Since the code might have conditional branches, Perl cannot
predetermine a definite order at compile time; therefore, when you
follow the execution, the numbers will not necessarily be in
sequence.
Of course, internally Perl uses opcode pointers in memory, not
numbers. Numbers are used in the debug printout only for our
convenience.
Another interesting fact that we learn from this output is that Perl
optimizes everything it can at compile time. For example, when you
need to know how many seconds are in 12 hours, you could calculate it
manually and use the resulting number.
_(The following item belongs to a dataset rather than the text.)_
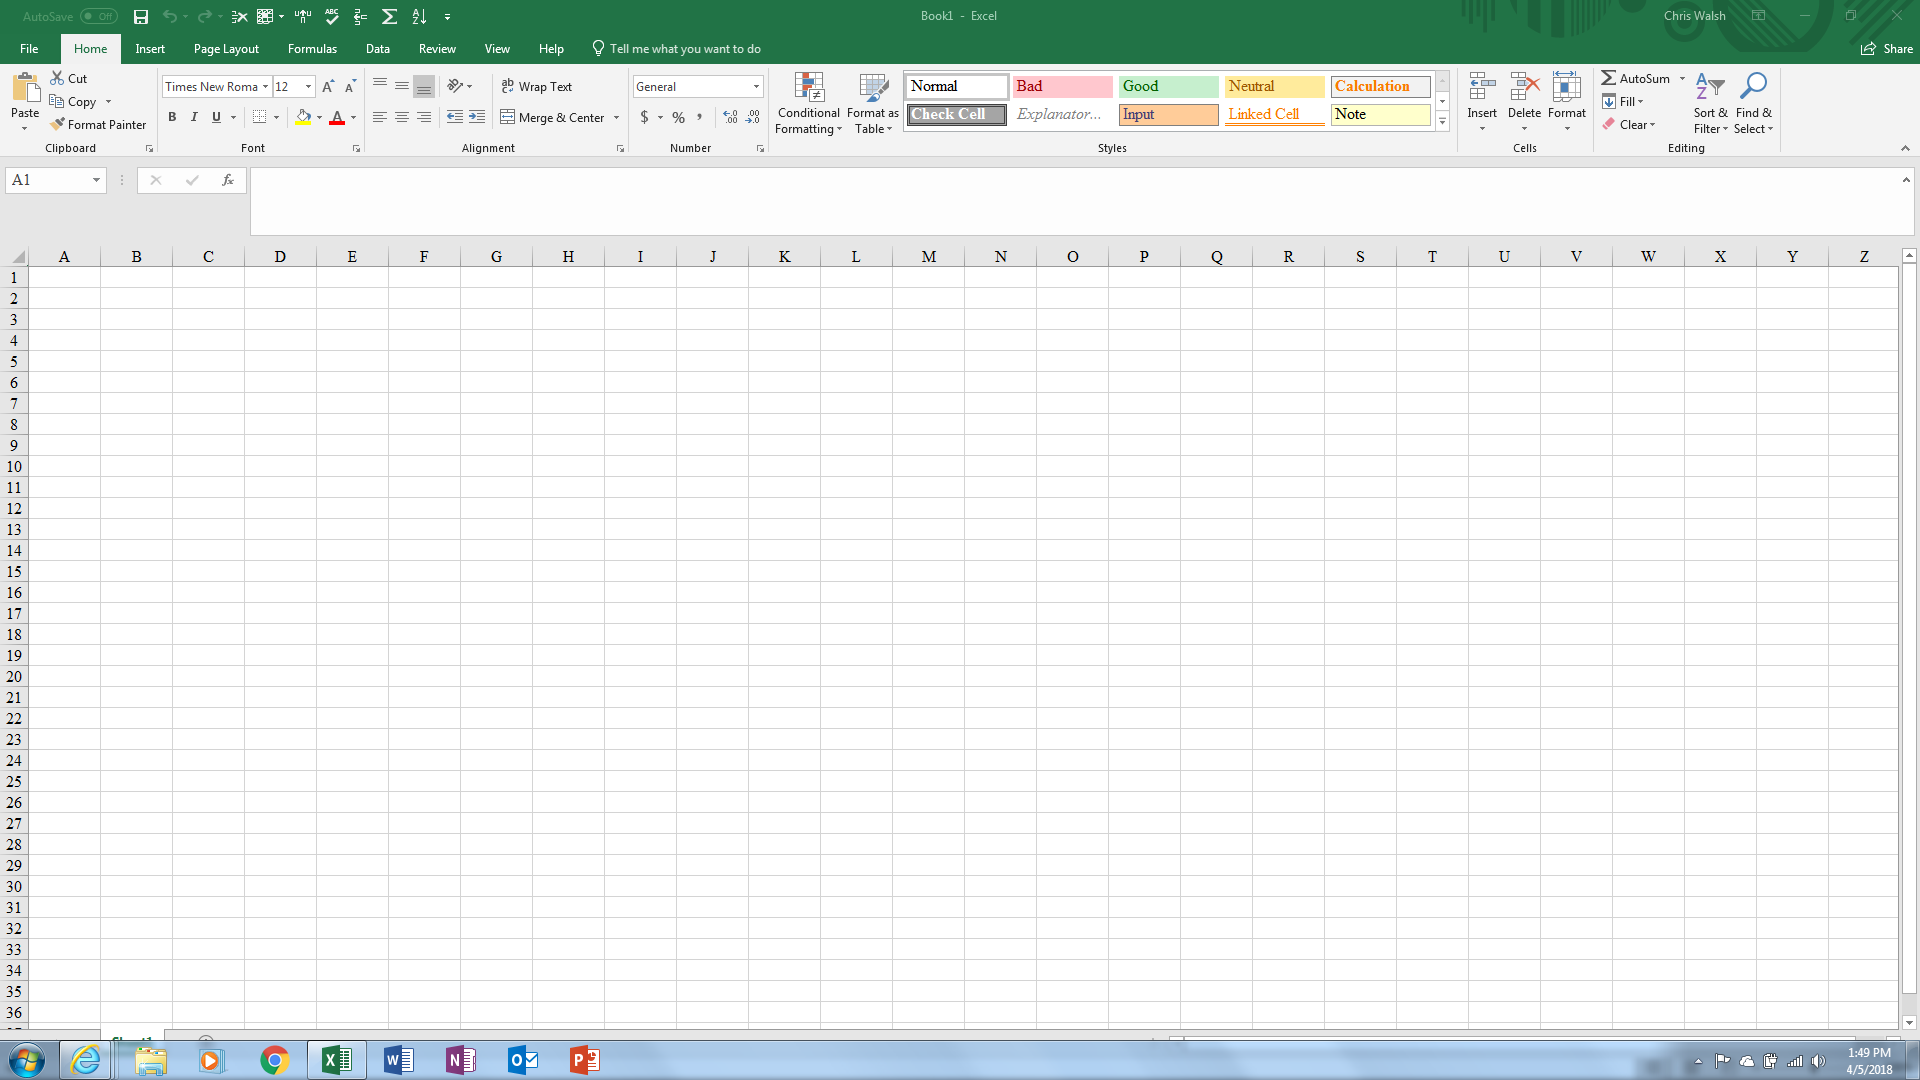
Task: Toggle the AutoSave switch
Action: (x=98, y=17)
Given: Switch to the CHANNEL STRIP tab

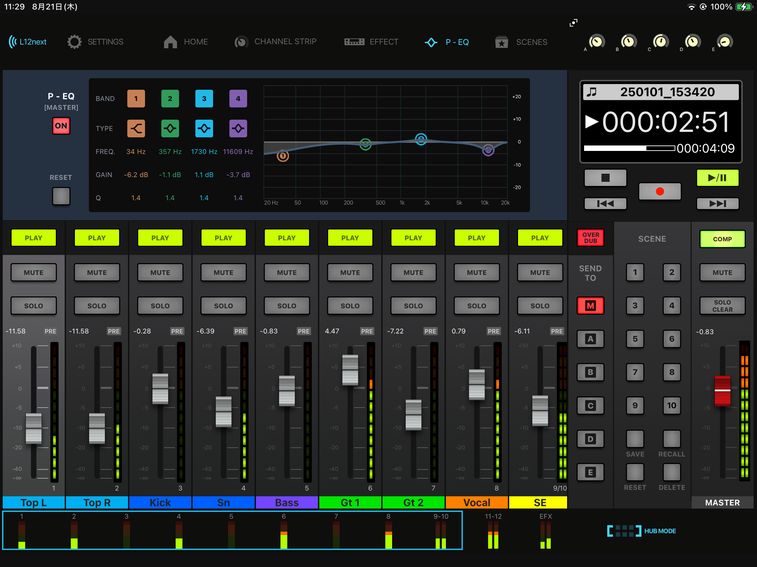Looking at the screenshot, I should click(x=276, y=42).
But, as we see from:
SV = IV(43200)
Perl has already done the calculation at compile time, so no runtime
overhead occurs if you say 12*60*60 and not
43200. The former is also more self-explanatory,
while the latter may require an explicit comment to tell us what it
is.
Now let's bundle a few other options together and
see a subroutine argument stack snapshot via s,
context stack processing via l, and trace
execution via t all at once:
panic% perl -Dtls -le 'print 12*60*60'
=>
(-e:1) const(IV(12))
=> IV(12)
(-e:1) const(IV(60))
=> IV(12) IV(60)
(-e:1) multiply
=>
(-e:1) const(IV(720))
=> IV(720)
(-e:1) const(IV(60))
=> IV(720) IV(60)
(-e:1) multiply
(-e:1) ENTER scope 2 at op.c:6501
(-e:1) LEAVE scope 2 at op.c:6811
(-e:0) LEAVE scope 1 at perl.c:1319
(-e:0) ENTER scope 1 at perl.c:1327
(-e:0) Setting up jumplevel 0xbffff8cc, was 0x40129f40
You can see how Perl pushes constants 12 and 60 onto an argument
stack, executes multiply( ), gets a result of 720,
pushes it back onto the stack, pushes 60 again, and executes another
multiplication. The tracing and argument stack options show us this
information. All this happens at compile time.
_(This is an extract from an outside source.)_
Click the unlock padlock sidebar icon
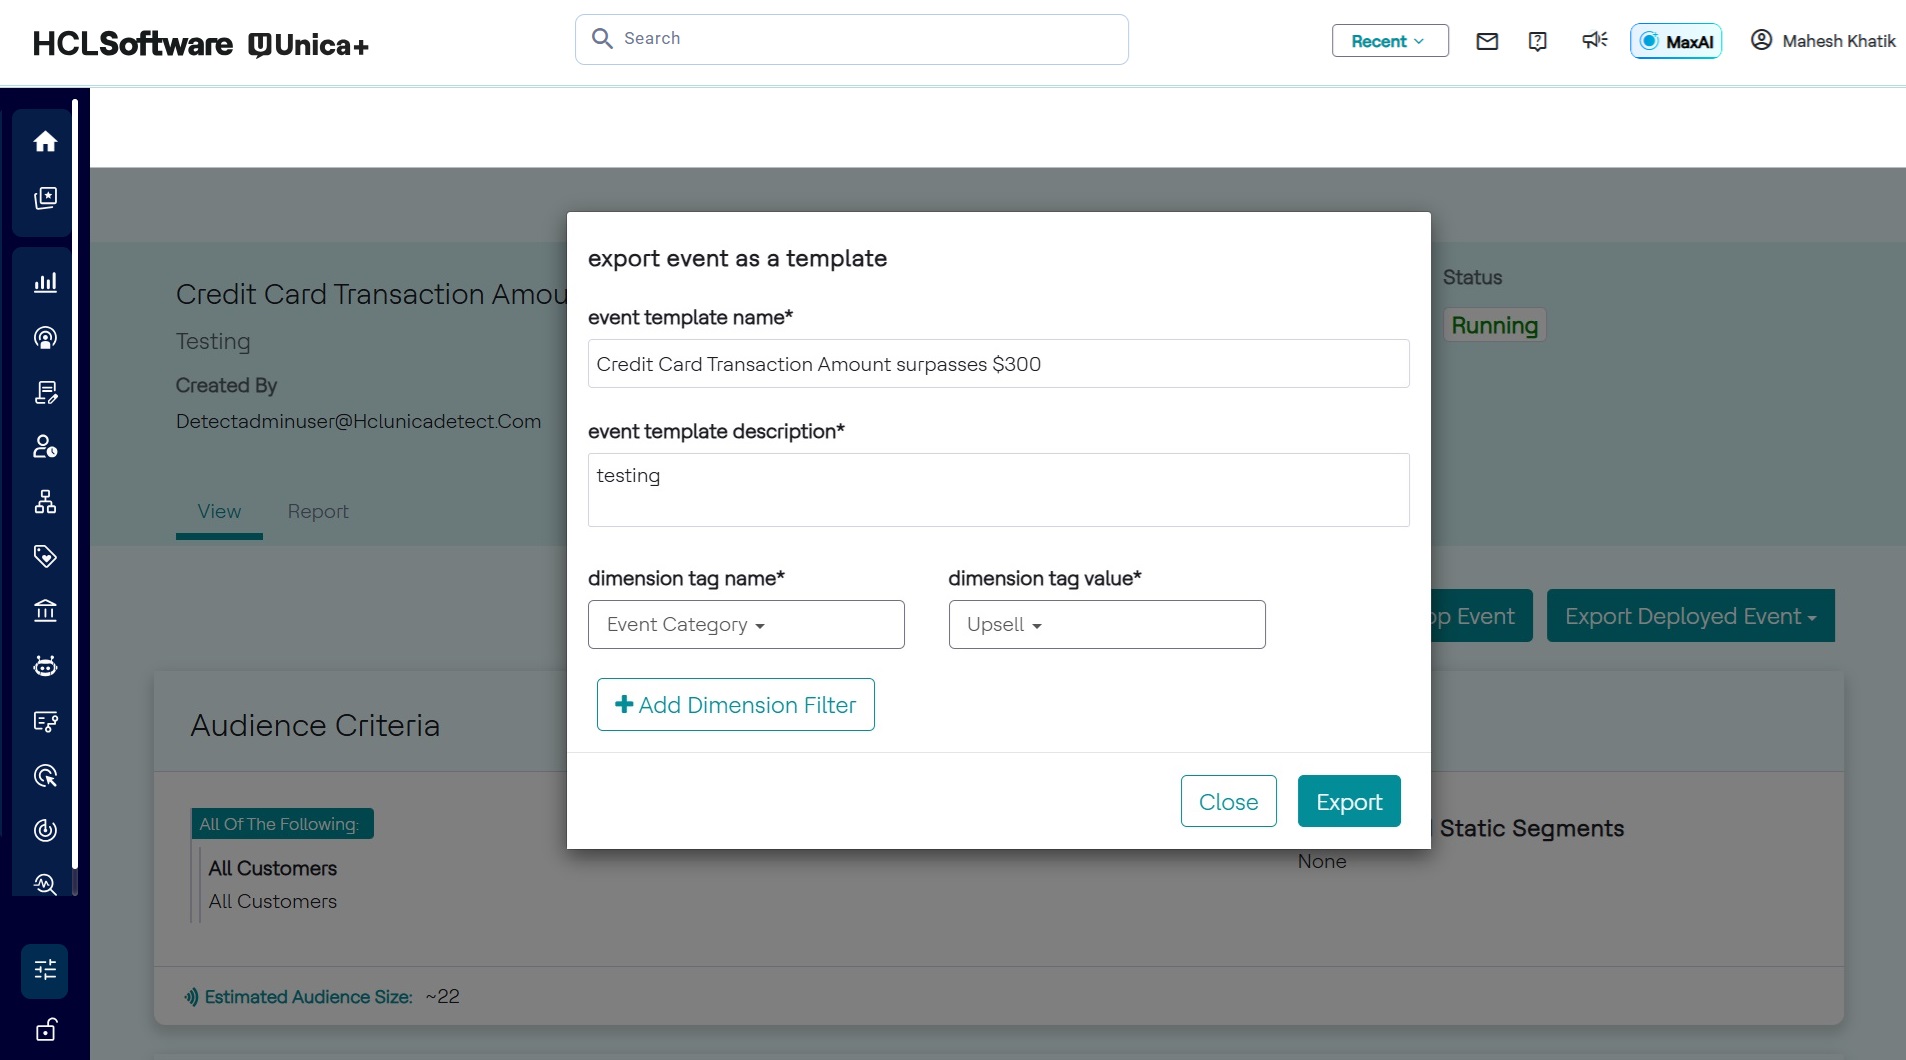This screenshot has height=1060, width=1906. [45, 1030]
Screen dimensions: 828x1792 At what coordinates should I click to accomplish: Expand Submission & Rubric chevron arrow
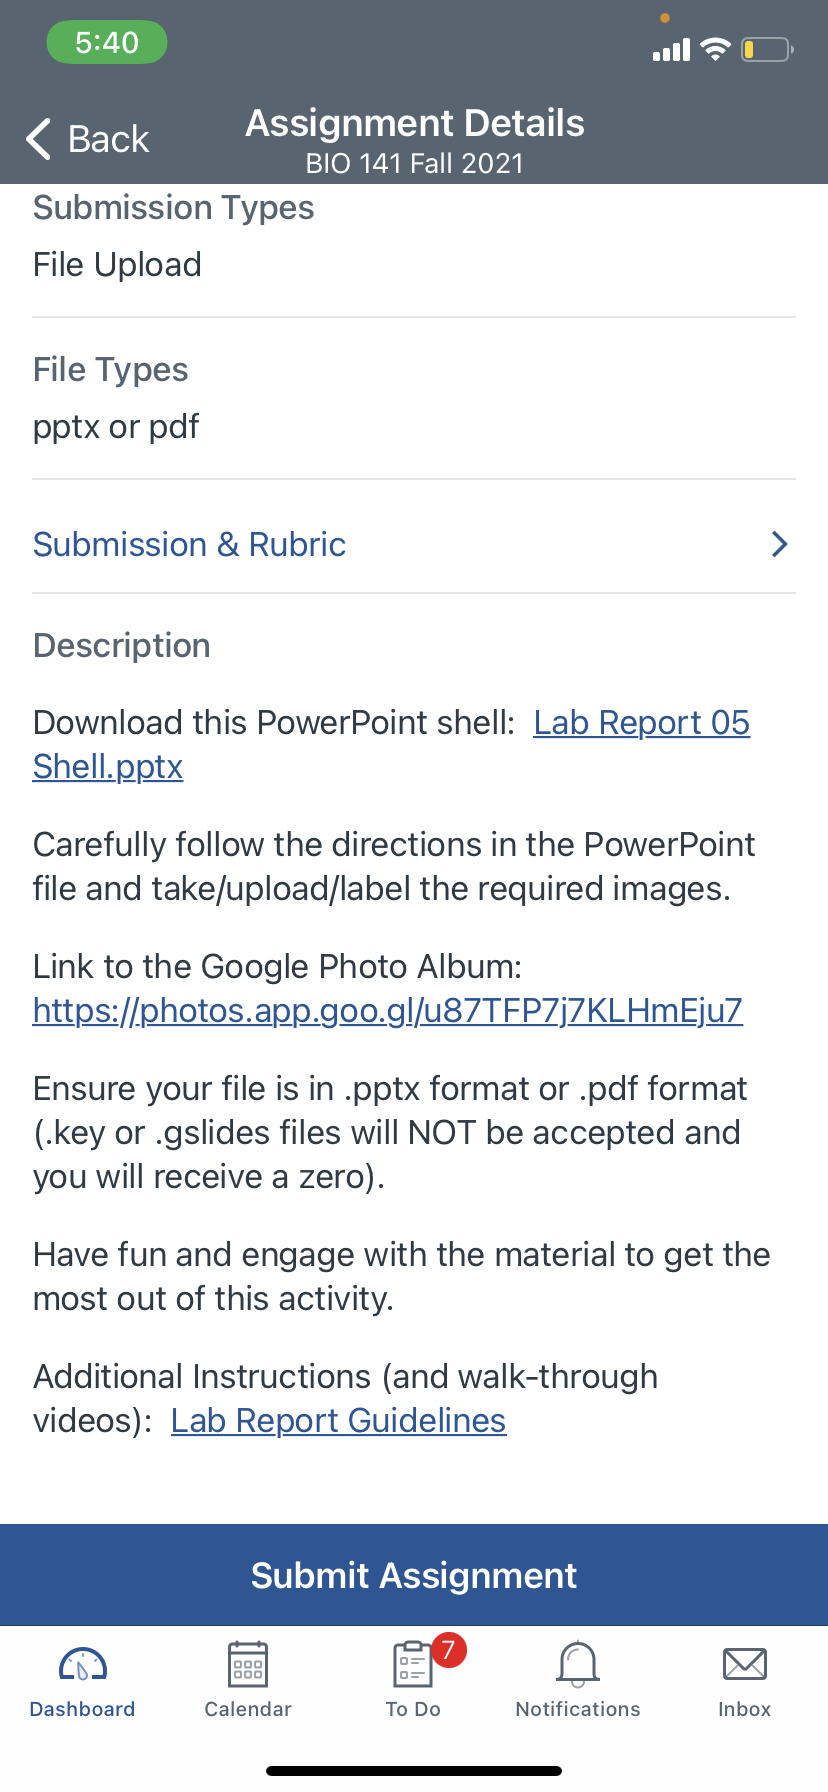(x=780, y=544)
In addition, we see a number of scope entering and leaving messages,
which come from the context stack status report. These options might
be helpful when you want to see Perl entering and leaving block
scopes (loops, subroutines, files, etc.). As you can see, bundling a
few options together gives very useful reports.
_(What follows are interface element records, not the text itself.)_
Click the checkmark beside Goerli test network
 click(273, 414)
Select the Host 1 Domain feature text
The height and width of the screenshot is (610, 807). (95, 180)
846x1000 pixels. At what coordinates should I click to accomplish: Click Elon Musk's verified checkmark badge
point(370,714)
Since we have been using command-line execution rather than code
placed in the file, Perl uses -e as the
code's filename. Line 0 doesn't
exist; it's used for special purposes.
Having finished the compilation, now we proceed to the execution part:
EXECUTING...
=>
(-e:0) enter
(-e:0) ENTER scope 2 at pp_hot.c:1535
Entering block 0, type BLOCK
=>
(-e:0) nextstate
=>
(-e:1) pushmark => * (-e:1) const(IV(43200)) => * IV(43200) (-e:1) print43200 => SV_YES
(-e:1) leave
Leaving block 0, type BLOCK
(-e:0) LEAVE scope 2 at pp_hot.c:1657
(-e:0) LEAVE scope 1 at perl.c:395
Here you can see what Perl does on each line of your source code. So
basically the gist of this code (bolded in the example) is pushing
the constant integer scalar (const(IV)) onto the
execution stack, and then calling print( ). The
SV_YESsymbol indicates that print(
) returns a scalar value. The rest of the output consists
of controlling messages, where Perl changes scopes.
Of course, as the code gets more complicated, the traces will get
longer and trickier to understand. But sometimes these traces can be
as indispensable as interactive debugging.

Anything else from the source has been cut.